### EXTRACTO DE LA FUENTE

Entre febrero y marzo sólo hemos encontrado dos centenarios que conmemorar, pero jugosos: el nacimiento del intelectual, político y ensayista español, Enrique Tierno Galván, y el fallecimiento del polémico dramaturgo alemán, Frank Wedekind, padre intelectual de Lulú.
Enrique Tierno Galván, “El viejo profesor”.

El 8 de febrero de este año 2018 se cumplen cien años del nacimiento, en Madrid, de Enrique Tierno Galván, quien ha pasado a la historia como un hombre culto y demócrata con un gran sentido de la justicia, (aunque también tiene sus detractores, como podemos comprobar en el artículo de Pedro Fernández Barbadillo, en Libertad Digital el 19 de enero de 2016, “Enrique Tierno Galván, el gran impostor”, o en el libro de César Alonso de los Ríos, “La verdad sobre Tierno Galván” [1997]), pero el caso es que ejerció su cátedra de derecho político en las universidades de Murcia y Salamanca, de la que fue expulsado acusado de subvertir a sus alumnos, fundó el Partido Socialista Popular con el que consiguió su acta de parlamentario en las primeras Cortes democráticas, tras la muerte de Franco, y ganó por dos veces las elecciones para alcalde de Madrid, donde ejerció el cargo entre los años 1979 y 1986, justo durante la mejor época de la “movida madrileña”, no pudiendo concluir su mandato a causa de su muerte acaecida el 19 de enero de 1986.
Pero no es su carrera política la que aquí nos interesa, sino su labor como intelectual, ensayista y escritor: Fue el primero en traducir el Tractatus de Ludwing Wittgenstein, llevó a cabo diversos estudios sobre la novela picaresca y la histórica y fue autor de un gran número de obras , entre las que destacan: Sociología y situación (1954), Costa y el regeneracionismo (1961), Acotaciones a la historia de la cultura occidental en la Edad Moderna (1964), Humanismo y sociedad (1964), Diderot como pretexto (1965), Conocimiento y ciencias sociales (1966), Antología de Marx (1972), La rebelión juvenil y el problema de la Universidad (1972), Tradición y modernismo (1973) y Democracia, socialismo y libertad (1977).

### DATOS PROPORCIONADOS
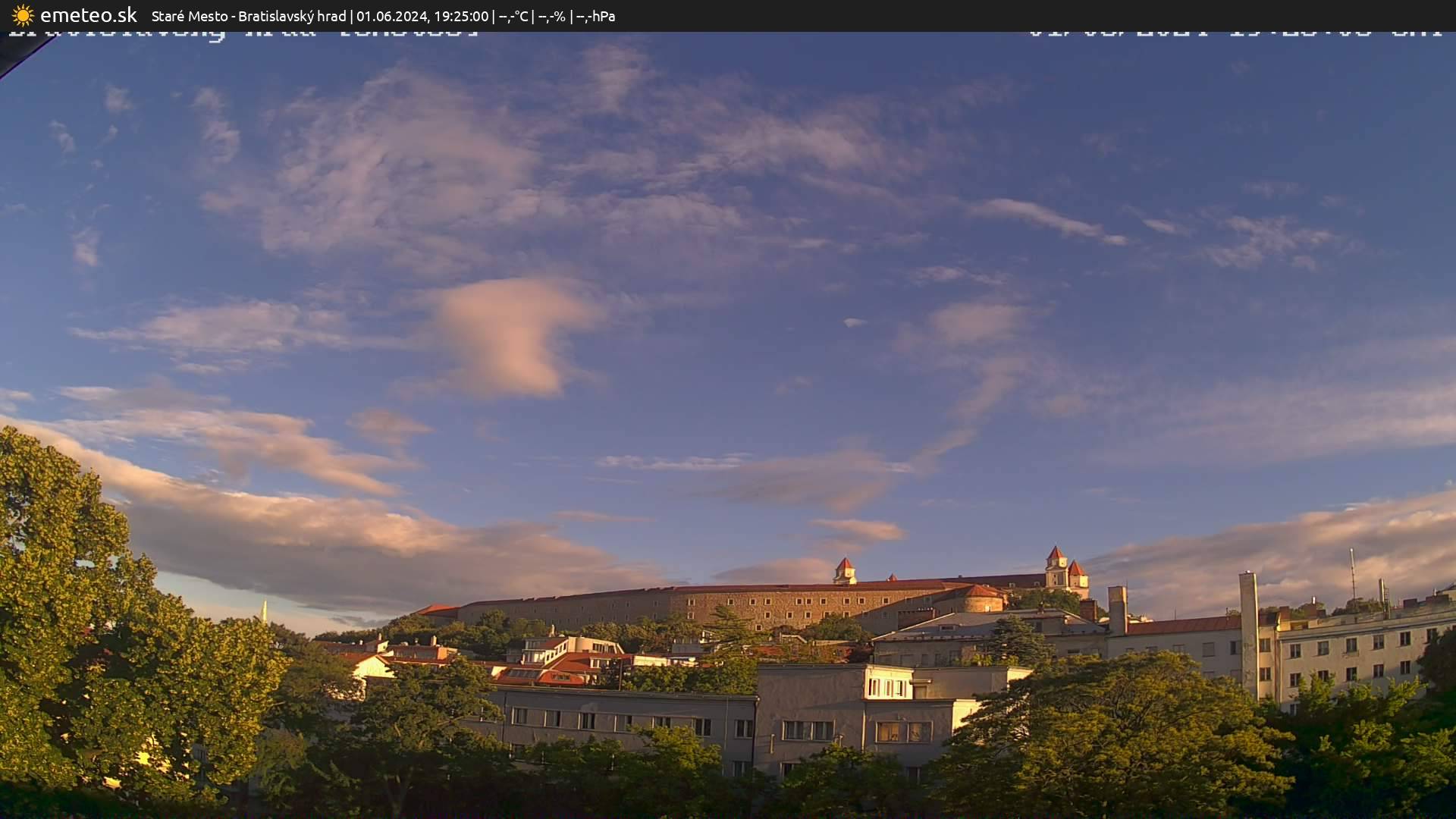Click the distant white spire near left trees
Screen dimensions: 1456x819
(x=264, y=610)
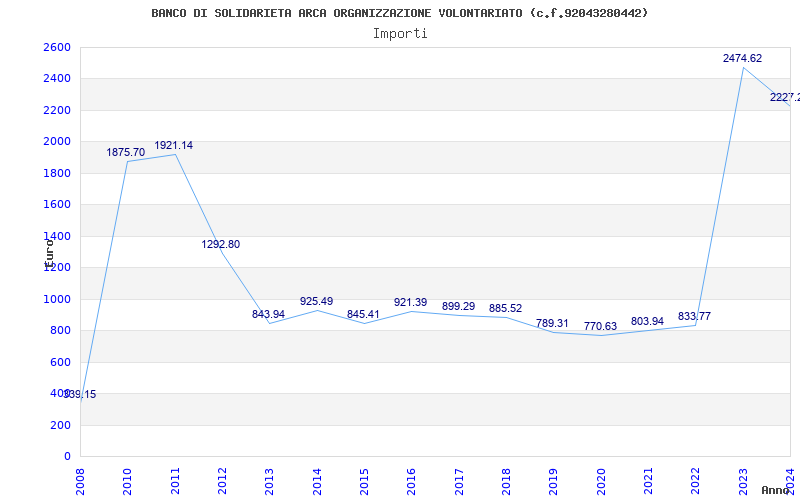Click the 2474.62 peak data label
800x500 pixels.
click(742, 59)
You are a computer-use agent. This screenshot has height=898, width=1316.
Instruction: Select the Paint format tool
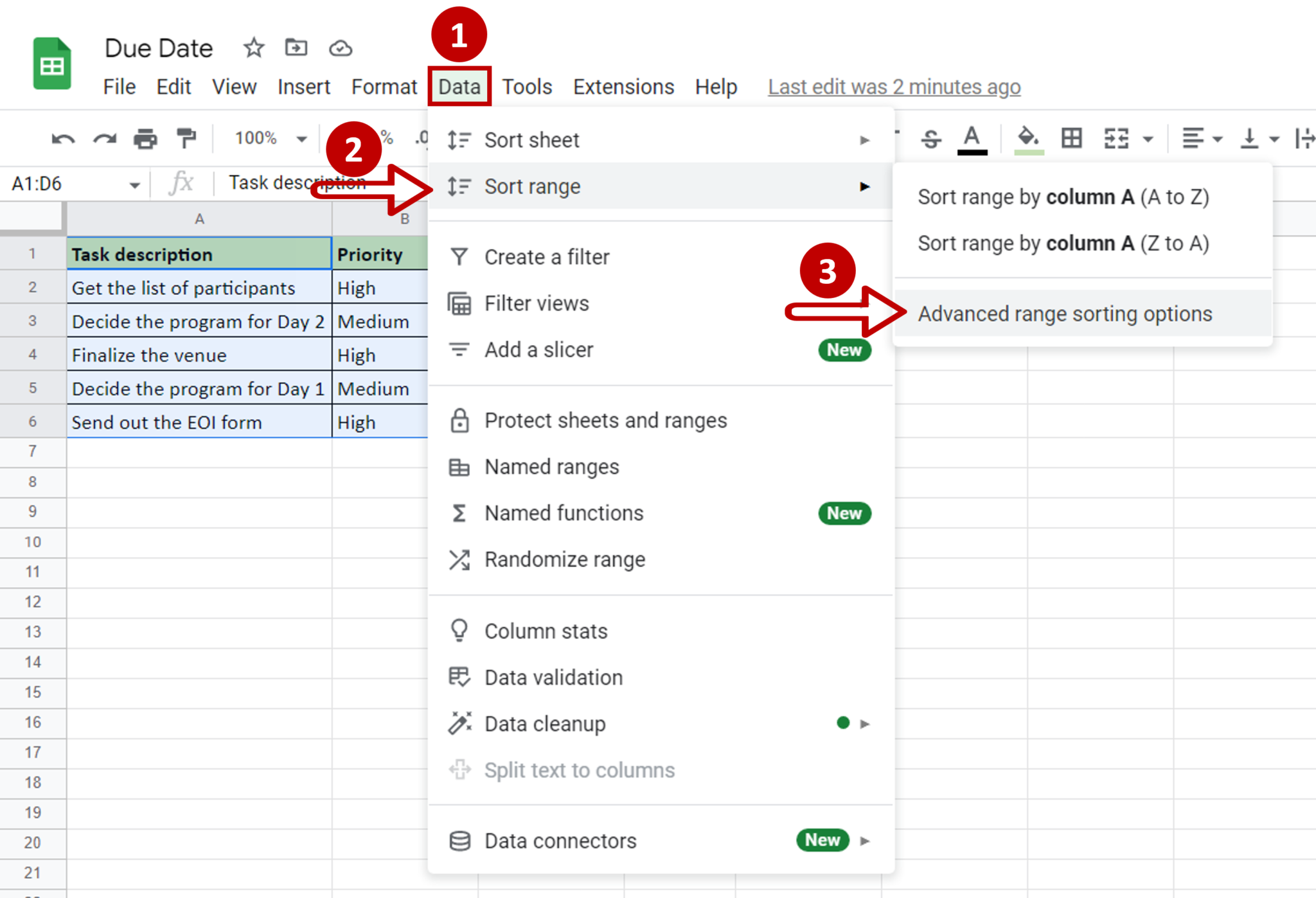point(186,138)
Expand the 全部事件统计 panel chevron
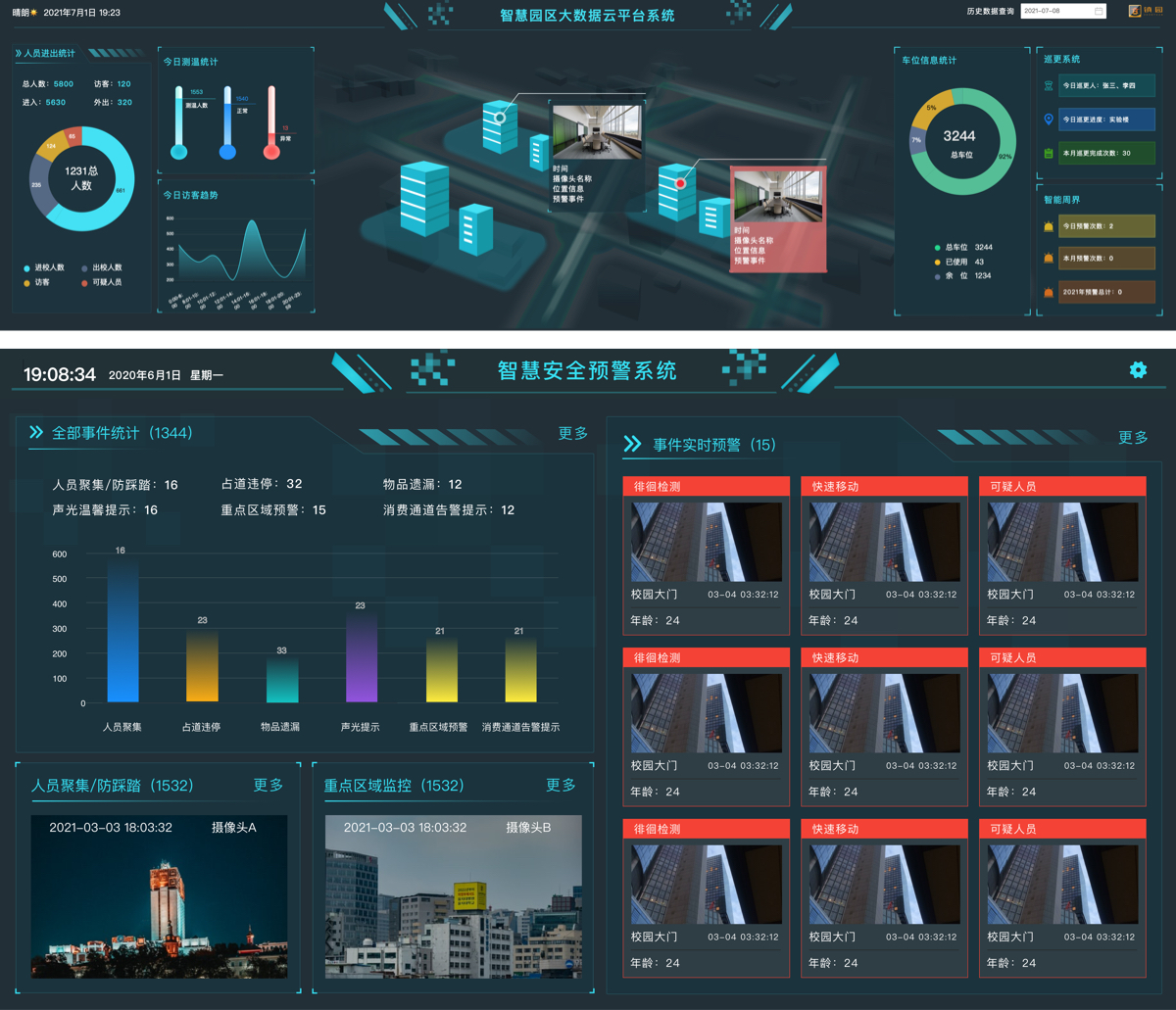 [36, 432]
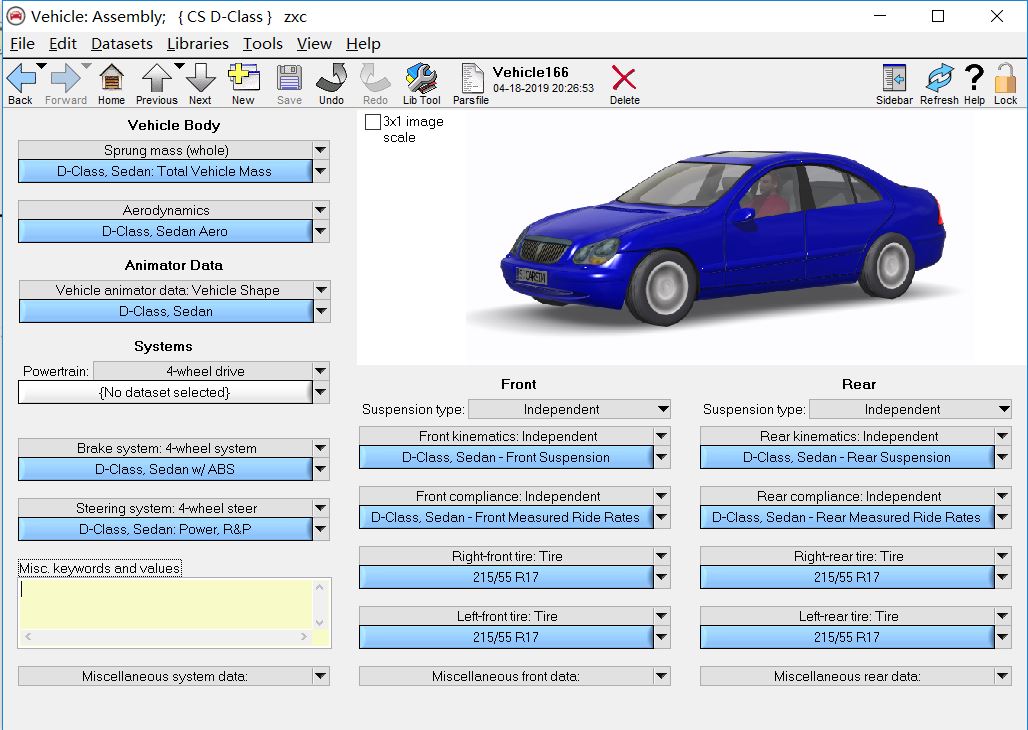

### OBJETIVO PLANTEADO 1
Según el extracto sobre Tierno Galván, ¿por qué no pudo concluir su mandato como alcalde de Madrid? Explícalo en una o dos oraciones.
### OBJETIVO PLANTEADO 2
¿En qué universidades ejerció Tierno Galván su cátedra de derecho político, de acuerdo con el extracto sobre Tierno Galván?
### OBJETIVO PLANTEADO 3
Escribe la continuación del extracto sobre Tierno Galván a partir de su última oración.

### RESPUESTA ESCRITA 1
No pudo concluirlo porque murió el 19 de enero de 1986, mientras ejercía el cargo de alcalde, que ocupaba desde 1979.

### RESPUESTA ESCRITA 2
En las universidades de Murcia y Salamanca.

### RESPUESTA ESCRITA 3
Como ejemplo de su prosa, acompañamos uno de sus artículos aparecidos en El País el 27 de octubre de 1984:
De la convivencia pervertida por la literatura.
Enrique Tierno Galván

Con lentitud, pero sin retrocesos, la literatura se ha ido convirtiendo en el modo de expresión artístico que más ha perturbado la convivencia. El fundamento de este juicio, quizá demasiado rotundo, está en que cuanto mejor nos conocemos peor convivimos. No me refiero tan sólo al conocimiento que procede de la observación y descripción de nuestro comportamiento deliberado, pues este modo de conocer alude a nuestra intimidad, pero no la descubre ni la expresa directamente. Con un propósito didáctico Tácito intentó explicar cuáles eran las intenciones de las personalidades dirigentes o públicas, partiendo de su conducta, para encontrar modelos generales. A esto llamaba Gracián, mucho tiempo después, “desvelar la intención”.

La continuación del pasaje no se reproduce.